Dal calcolo dell’indice Oldest support ratio (Osr), con riferimento alle previsioni demografiche Istat al 2016, 2025, 2045 e 2065, si ottiene che il rapporto tra la classe di età 40-64 anni e quella degli over 65 passerà dall’1,8 del 2016 allo 0,98 nel 2065. Cosa significa questo nella pratica? Si passerà da una media di due caregiver (chi aiuta, a titolo gratuito nella vita quotidiana, un proprio congiunto) per anziano, registrata nel 2016, a uno solo nel 2065.

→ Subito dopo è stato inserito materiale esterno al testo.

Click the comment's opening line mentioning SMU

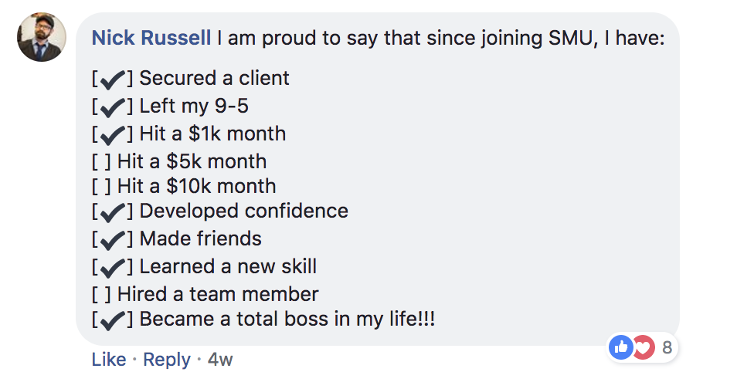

Com’è facile intuire, le famiglie impegnate nelle cure a un proprio caro sono esposte finanziariamente sia se l’assistenza è garantita direttamente sia se è affidata ai servizi di badanti o infermieri. E i costi non sono certo trascurabili. Una famiglia con una persona non autosufficiente deve affrontare una spesa sanitaria privata pari a più del doppio rispetto alle altre famiglie italiane. Come evidenzia il report, che riprende un dato del Censis, il 51% delle famiglie con un congiunto non autosufficiente ha avuto difficoltà a sostenere le spese per prestazioni e servizi sanitari e socioassistenziali contro il 30,5% delle altre.
 
Per far fronte all’emergenza dell’assistenza domiciliare, negli ultimi anni gli italiani hanno fatto sempre più ricorso alle cure informali e alle badanti, una soluzione che nasconde grandi incognite in tema di sostenibilità economica e di qualità delle prestazioni erogate. A fronte di una spesa media mensile di 667 euro, solo il 31,4% dei non autosufficienti riesce a ricevere una qualche forma di sostegno pubblico, rappresentato perlopiù dall’Accompagno (19,9%). E le previsioni non lasciano certo spazio all’ottimismo. Se dal 2009 al 2015 si è passati da 260 a 380mila badanti e da 700 a 500mila colf, si stima che l’evoluzione della domanda per queste figure, mantenendo stabile il tasso di utilizzo dei servizi da parte delle famiglie, porterà nel 2030 il numero di questi collaboratori a quota 2,15 milioni, dai 1,65 attuali, determinando un fabbisogno aggiuntivo complessivo di circa 500mila unità. Più badanti e colf equivalgono ovviamente a più costi per le famiglie. La domanda sorge spontanea: “Quante saranno in grado di sostenerli?”.